Dear family and friends,
We are writing to you with an update on my (Anne’s) health. On April 18 I was diagnosed with an advanced form of a rare kind of cancer, called Neuroendocrine Tumour (NET) cancer (sometimes also called carcinoid cancer).
My health has been declining for the last six months or so. In September of 2015 we began to notice that I was losing weight, and was not altogether well. Over the next several months we began to ask some questions about my health and tried to get a sense of what could be the cause of my symptoms and difficulties, ruling out various things in the process. In January, we began to suspect that endometriosis (which was diagnosed surgically ten years ago) might be back and causing the pain, discomfort, and other symptoms, including continued weight loss, and we began making plans for treatment. On April 13 I went in for surgery to identify and remove endometriosis. The doctor found a little endometriosis, but not enough to satisfactorily explain all of my symptoms, and when he went looking for other possibilities he noticed my appendix was inflamed, so performed an appendectomy. They sent my appendix and some other tissue for testing and they revealed the cancer. I had a 4.5 cm Grade 1 malignant endocrine carcinoid tumour in my appendix, and another 1 cm tumour metastasized in my left pelvic wall. We do not know for certain yet where the cancer originated and expect to find more tumours. The fact that it has metastasized out of the GI tract and into my pelvis means it is an advanced form of the disease. Grade 1 means it is slow growing, the best news. Judging from the size of the tumour I’ve probably had this cancer for about eight to ten years – it grows very slowly.
It is a very rare kind of cancer – many doctors have not heard of it, and it requires specialized care. There are about two dozen specialists in the world, and none in South Africa, and so we need to seek treatment elsewhere; while there are doctors here with some experience, I have an advanced form of the disease and will need a highly experienced team who focuses on and understands this kind of cancer. We are currently planning to move to Philadelphia to receive care through the University of Pennsylvania’s Penn Global Medicine Program. They have specialists and a clinic set up to care specifically for this kind of cancer and are able to deal with our visa/immigration issues (I am Canadian with no status in the USA).

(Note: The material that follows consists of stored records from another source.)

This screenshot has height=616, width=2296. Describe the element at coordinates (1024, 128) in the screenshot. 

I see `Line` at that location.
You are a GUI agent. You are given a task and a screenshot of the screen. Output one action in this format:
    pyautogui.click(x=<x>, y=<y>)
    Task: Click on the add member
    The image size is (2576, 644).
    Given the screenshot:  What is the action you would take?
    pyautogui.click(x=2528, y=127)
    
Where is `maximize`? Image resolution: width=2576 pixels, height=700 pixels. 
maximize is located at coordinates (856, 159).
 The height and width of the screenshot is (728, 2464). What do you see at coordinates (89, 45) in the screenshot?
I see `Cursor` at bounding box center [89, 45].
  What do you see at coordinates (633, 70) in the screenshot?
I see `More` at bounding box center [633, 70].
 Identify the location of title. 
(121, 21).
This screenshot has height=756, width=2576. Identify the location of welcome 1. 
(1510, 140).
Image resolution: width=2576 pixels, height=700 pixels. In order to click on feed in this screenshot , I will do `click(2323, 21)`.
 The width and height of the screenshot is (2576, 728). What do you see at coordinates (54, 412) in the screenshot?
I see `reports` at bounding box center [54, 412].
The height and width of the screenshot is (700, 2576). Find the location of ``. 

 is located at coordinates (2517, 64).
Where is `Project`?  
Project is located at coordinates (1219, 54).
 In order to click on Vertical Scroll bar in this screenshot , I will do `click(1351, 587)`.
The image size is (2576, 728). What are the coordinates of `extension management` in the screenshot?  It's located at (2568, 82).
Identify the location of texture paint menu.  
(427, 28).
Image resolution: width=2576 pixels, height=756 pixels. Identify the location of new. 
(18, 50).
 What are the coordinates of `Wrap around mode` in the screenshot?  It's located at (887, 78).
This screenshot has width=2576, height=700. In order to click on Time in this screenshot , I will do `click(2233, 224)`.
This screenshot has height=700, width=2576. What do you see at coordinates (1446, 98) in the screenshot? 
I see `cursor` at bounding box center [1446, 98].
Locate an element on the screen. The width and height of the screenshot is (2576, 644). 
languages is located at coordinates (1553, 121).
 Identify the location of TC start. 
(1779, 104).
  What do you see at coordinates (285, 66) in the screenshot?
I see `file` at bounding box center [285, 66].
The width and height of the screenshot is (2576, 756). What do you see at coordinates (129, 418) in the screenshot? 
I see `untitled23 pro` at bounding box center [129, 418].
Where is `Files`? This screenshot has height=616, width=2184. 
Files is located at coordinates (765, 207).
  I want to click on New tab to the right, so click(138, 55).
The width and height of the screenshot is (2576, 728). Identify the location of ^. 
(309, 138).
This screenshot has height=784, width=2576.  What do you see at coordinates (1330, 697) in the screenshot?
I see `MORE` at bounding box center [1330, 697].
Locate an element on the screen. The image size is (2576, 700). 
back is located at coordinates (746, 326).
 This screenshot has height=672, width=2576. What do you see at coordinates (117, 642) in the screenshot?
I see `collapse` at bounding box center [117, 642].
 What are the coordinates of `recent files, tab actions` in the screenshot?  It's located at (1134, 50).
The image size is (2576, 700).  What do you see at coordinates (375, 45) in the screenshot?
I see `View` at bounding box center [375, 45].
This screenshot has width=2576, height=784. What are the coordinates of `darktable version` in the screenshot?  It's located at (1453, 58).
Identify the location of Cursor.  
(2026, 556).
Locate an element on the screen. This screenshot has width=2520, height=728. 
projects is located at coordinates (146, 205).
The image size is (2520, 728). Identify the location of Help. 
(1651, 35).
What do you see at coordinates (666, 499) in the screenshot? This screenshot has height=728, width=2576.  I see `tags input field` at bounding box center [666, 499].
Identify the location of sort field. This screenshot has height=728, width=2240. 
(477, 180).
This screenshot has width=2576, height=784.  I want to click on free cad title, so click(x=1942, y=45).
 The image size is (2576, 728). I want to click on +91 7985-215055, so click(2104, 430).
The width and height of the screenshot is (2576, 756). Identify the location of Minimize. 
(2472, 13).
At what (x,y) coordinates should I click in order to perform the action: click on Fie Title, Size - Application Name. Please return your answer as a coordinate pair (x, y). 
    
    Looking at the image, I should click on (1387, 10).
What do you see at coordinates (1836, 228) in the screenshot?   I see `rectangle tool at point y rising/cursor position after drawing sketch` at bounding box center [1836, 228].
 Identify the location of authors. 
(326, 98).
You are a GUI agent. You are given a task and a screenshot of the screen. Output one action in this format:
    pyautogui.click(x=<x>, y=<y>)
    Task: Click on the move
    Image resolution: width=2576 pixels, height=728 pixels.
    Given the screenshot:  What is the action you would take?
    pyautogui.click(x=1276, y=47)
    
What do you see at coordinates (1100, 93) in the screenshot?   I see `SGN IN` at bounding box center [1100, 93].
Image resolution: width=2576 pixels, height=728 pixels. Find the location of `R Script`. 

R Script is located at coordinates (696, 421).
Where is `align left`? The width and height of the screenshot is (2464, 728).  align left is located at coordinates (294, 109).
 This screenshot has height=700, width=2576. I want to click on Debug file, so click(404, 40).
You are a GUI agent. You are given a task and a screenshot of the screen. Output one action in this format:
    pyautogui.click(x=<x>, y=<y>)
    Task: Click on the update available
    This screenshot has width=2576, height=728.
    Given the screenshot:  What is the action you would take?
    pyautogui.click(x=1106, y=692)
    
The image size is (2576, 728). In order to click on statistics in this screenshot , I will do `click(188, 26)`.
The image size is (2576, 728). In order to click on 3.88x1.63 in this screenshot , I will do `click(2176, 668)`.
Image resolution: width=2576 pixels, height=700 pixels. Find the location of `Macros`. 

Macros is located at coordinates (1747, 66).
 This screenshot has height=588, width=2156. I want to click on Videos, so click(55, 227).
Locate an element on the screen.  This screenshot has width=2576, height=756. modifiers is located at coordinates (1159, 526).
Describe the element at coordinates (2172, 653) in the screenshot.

We are unable to receive treatment in Canada; while there are specialists, Canada’s social medical coverage means I would need to wait three months before being covered for treatment. There is no easy way around this, so we would be struggling against the system to get the care I would need and it would rapidly become very, very expensive.
Coleman’s family is from just outside Philadelphia, and so we will set up our ‘home base’ in Bryn Athyn, at their house. Our children will be able to have stability there with loving care from grandparents, aunts and uncles, extended family and friends, and Coleman will be able to focus on helping me as we face this.
We are currently in South Africa finishing initial tests to determine the extent of the cancer. We will stay for another week or two until these initial tests are completed and then we plan travel for further testing, consultation and treatment.
We know that many of you would like to know more, and would like to know what you can do to help. We’ve set up another page on this website called “Cancer” where you will find information about my condition and the disease itself, with resources from a variety of sites. You can also check the page called “Support Us” where you will find prayer requests, and some ideas on practical ways you might be able to lend a hand.
This is difficult news and we are facing a challenging time ahead. We are very grateful for your love, support, care and prayers, and will do our best to keep you updated.
Anne Grace, Coleman, Samuel and Eleanor.